This method converts a display name into a moniker.
At a Glance
Header file: | Oaidl.h |
Windows CE versions: | 2.0 and later |
Syntax
HRESULT ParseDisplayName( IBindCtx * pbc, IMoniker * pmkToLeft,
LPOLESTR * pszDisplayName, ULONG * pchEaten, IMoniker ** ppmkOut );
Parameters
pbc
[in] Pointer to the IBindCtx interface on the bind context to be used in this binding operation. The bind context caches objects bound during the binding process, contains parameters that apply to all operations using the bind context, and provides the means by which the moniker implementation should retrieve information about its environment. For more information, see IBindCtx.
pmkToLeft
[in] Pointer to the IMoniker interface on the moniker that has been built out of the display name up to this point.
pszDisplayName
[in] Pointer to a null-terminated string that contains the remaining display name to be parsed.

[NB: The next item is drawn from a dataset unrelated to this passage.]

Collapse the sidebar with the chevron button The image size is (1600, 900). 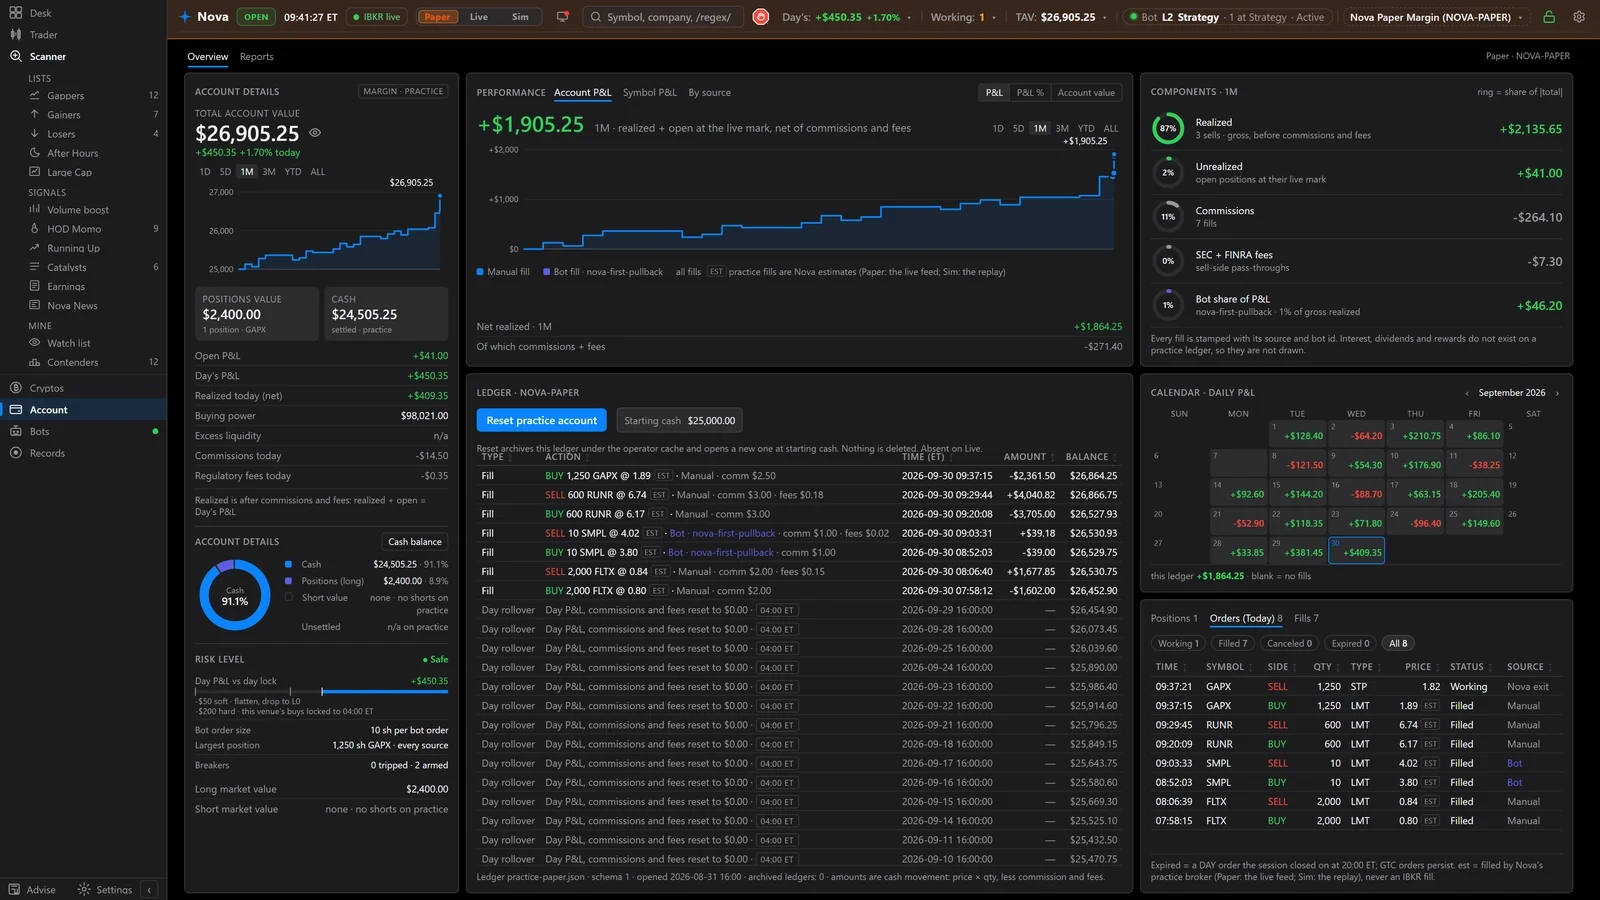(149, 889)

For Win32 applications, the LPOLESTR type indicates a wide character string (two bytes per character); otherwise, the string has one byte per character.
pchEaten
[out] Pointer to the number of characters in pszDisplayName that were consumed in this step.
ppmkOut
[out] Address of IMoniker* pointer variable that receives the interface pointer to the moniker that was built from pszDisplayName. When successful, the implementation must call IUnknown::AddRef on the new moniker; it is the caller’s responsibility to call IUnknown::Release. If an error occurs, the implementation sets *ppmkOut to NULL.
Return Values
The method supports the standard return values E_OUTOFMEMORY and E_UNEXPECTED, as well as the values described in the following table.
Value | Description |
S_OK | The parsing operation was completed successfully. |
MK_E_SYNTAX | An error in the syntax of the input components (pmkToLeft, this moniker, and pszDisplayName). For example, a file moniker returns this error if pmkToLeft is non-NULL, and an item moniker returns it if pmkToLeft is NULL. |
IMoniker::BindToObject errors | Parsing display names may cause binding. Thus, any error associated with this function may be returned. |
Remarks
Notes to Callers
Moniker clients do not typically call IMoniker::ParseDisplayName directly. Instead, they call the MkParseDisplayName function when they want to convert a display name into a moniker (for example, in implementing the Links dialog box for a container application, or for implementing a macro language that supports references to objects outside the document). That function first parses the initial portion of the display name itself.
It then calls IMoniker::ParseDisplayName on the moniker it has just created, passing the remainder of the display name and getting a new moniker in return; this step is repeated until the entire display name has been parsed.
Notes to Implementers
Your implementation may be able to perform this parsing by itself if your moniker class is designed to designate only certain kinds of objects. Otherwise, you must get an IParseDisplayName interface pointer for the object identified by the moniker-so-far (i.e., the composition of pmkToLeft and this moniker) and then return the results of calling IParseDisplayName::ParseDisplayName.
There are different strategies for getting an IParseDisplayName pointer:
Any objects that are bound should be registered with the bind context (see IBindCtx::RegisterObjectBound) to ensure that they remain running for the duration of the parsing operation.